Jammer dat je het zo ziet, maar snap niet dat in jou ogen elke verschijning van de Islam gepaard gaat met bloedvergieten...

Want in mijn ogen is dat geen Islam, in de Islam worden geen onschuldige en broeders gedood, degene die dat doen kunnen wel zeggen dat ze moslim zijn maar dat wil niet zeggen dat ze het echt zijn, een moslim heeft geen bloed van zijn/haar broeders of zusters aan zijn/haar handen..

Een moslim vergelijken met een moordenaar is wel erg, want een moslim is geen moordenaar, maar een oprecht persoon met een hart dat gevuld is met liefde voor en door Allah swt en voor zijn/haar broeders of zusters, een moslim helpt zijn/haar broeders en zusters...

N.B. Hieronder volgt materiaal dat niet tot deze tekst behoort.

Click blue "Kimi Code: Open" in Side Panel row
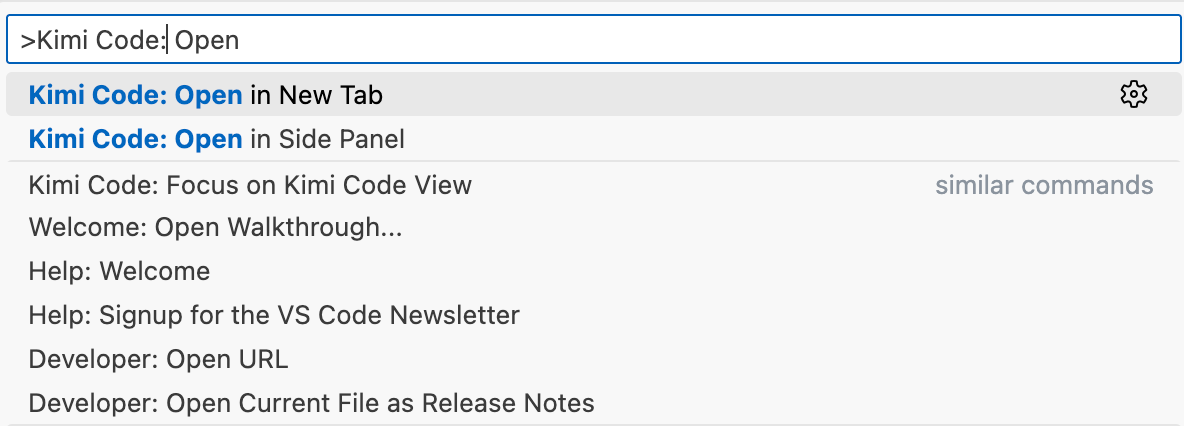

O broeder laat je aub niet leiden door shaitan, dit leven is slechts een test, trap hier niet in en luister niet naar shaitan door geen moslim meer te zijn, maar doorsta deze test aub en denk na over wat ik zei, velen zeggen ze zijn moslim, maar handelen er niet naar, dus hoe kun je jezelf dan moslim noemen...

Aub laat Allah swt niet in de steek, Hij heeft jou dit leven geschonken, maar onthoud Hij kan dit ook zo weer afnemen..

InchaAllah bedenk je je..

Wasalaam Aleikoum

Liefs,

El_Nour

----------


## jamaldin

Ja rabi ik wil u danken dat u me moslim hebt geschapen. 

- Allahoema anta rabi la illaha ila anta gala9tani astghfiroka wa atoeboe ilijk 3amiltoe soean aw danantoe nafsi fagfirli fa inahoe la ja ghfiroe doenoeba ila anta.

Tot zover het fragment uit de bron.